### SET EXERCISE:
Please copy out the listing starting with the line that contains "This screenshot has" and going on through the line that contains "click(x=127, y=279)", leaving the pictures out.

### DATA FOR PROCESSING:
--
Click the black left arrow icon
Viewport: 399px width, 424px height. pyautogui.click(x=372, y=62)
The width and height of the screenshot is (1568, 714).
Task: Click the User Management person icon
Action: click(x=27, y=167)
--
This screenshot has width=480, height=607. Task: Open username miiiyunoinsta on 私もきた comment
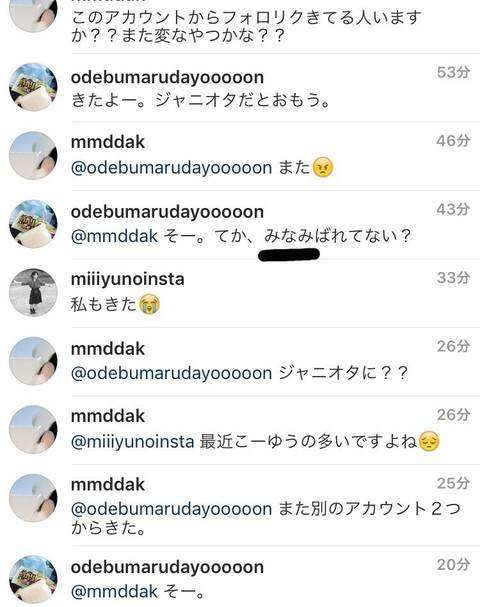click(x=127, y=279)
--
### EXERCISE RESULT:
This screenshot has width=480, height=607. Task: Open username miiiyunoinsta on 私もきた comment
click(x=127, y=279)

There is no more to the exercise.